▶ **PROMPT**
All of the data that follows should be given again exactly, without its images.

══ DATA RECORDS

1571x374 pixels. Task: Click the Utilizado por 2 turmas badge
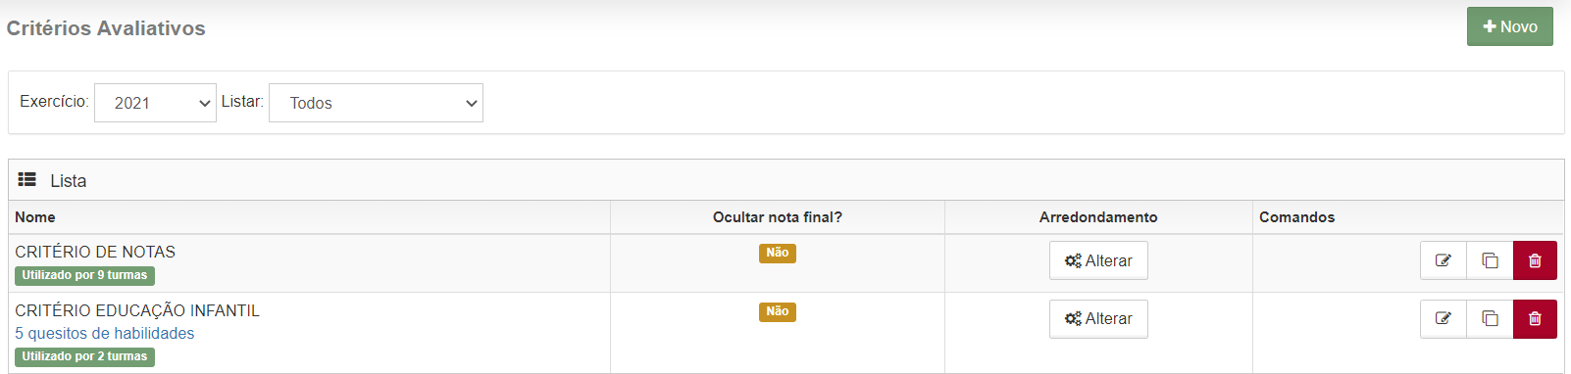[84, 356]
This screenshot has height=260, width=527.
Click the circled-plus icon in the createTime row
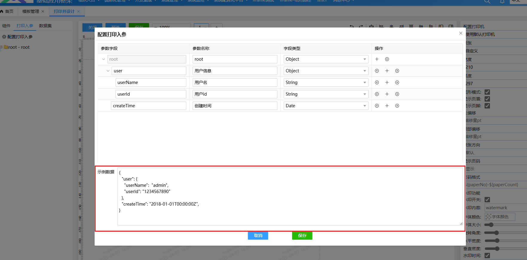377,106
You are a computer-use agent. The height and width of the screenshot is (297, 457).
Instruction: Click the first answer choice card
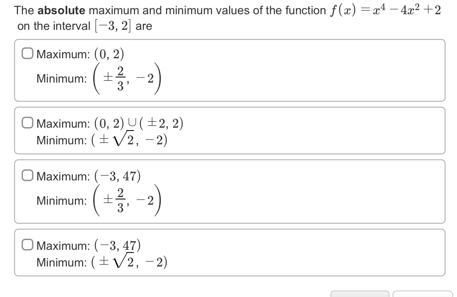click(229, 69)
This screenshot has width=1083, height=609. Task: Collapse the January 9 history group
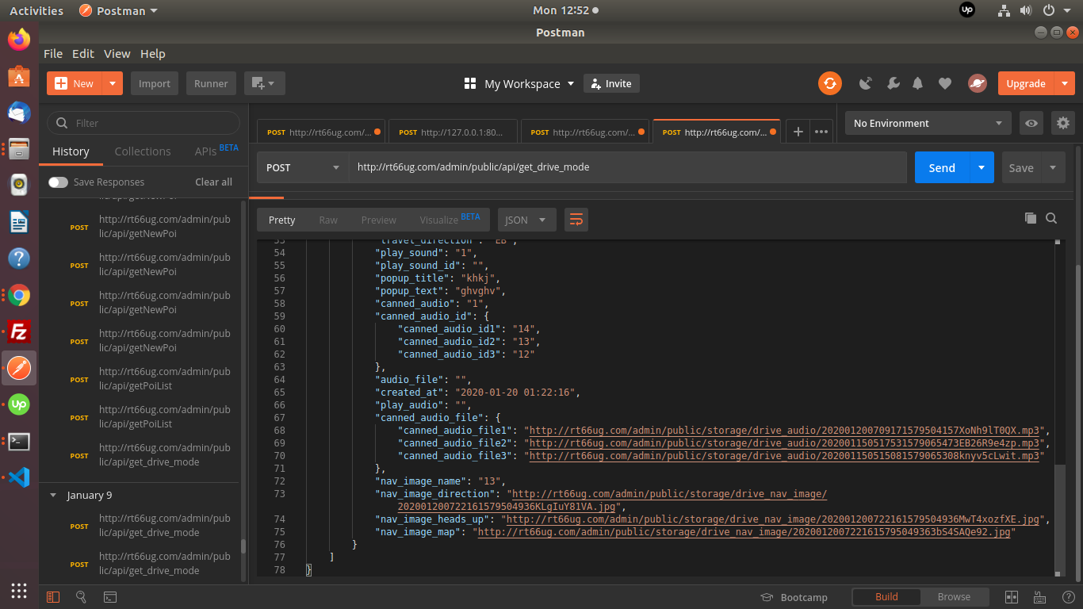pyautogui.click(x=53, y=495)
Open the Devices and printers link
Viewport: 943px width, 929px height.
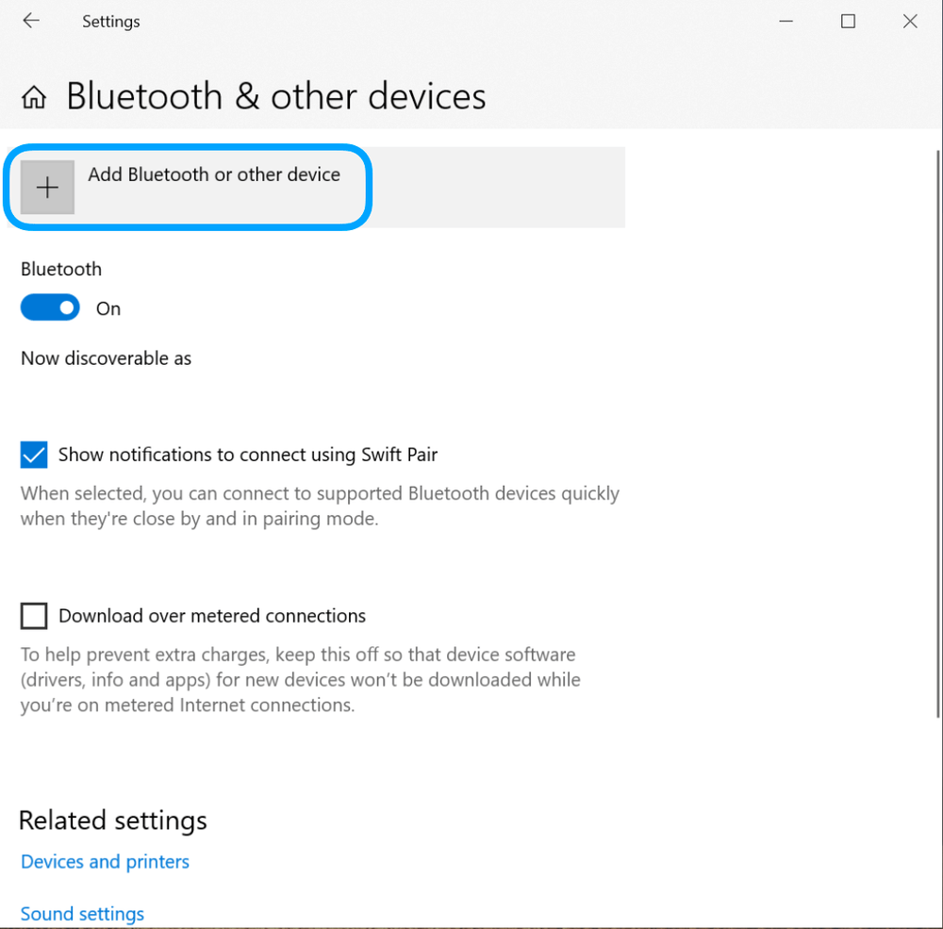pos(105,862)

════

▶ **ANSWER SPACE**
1571x374 pixels. Task: Click the Utilizado por 2 turmas badge
[84, 356]
This screenshot has height=260, width=527.
Click the circled-plus icon in the createTime row
377,106
You are a computer-use agent. The height and width of the screenshot is (297, 457).
Instruction: Click the first answer choice card
click(229, 69)
This screenshot has width=1083, height=609. Task: Collapse the January 9 history group
pyautogui.click(x=53, y=495)
Open the Devices and printers link
Viewport: 943px width, 929px height.
pos(105,862)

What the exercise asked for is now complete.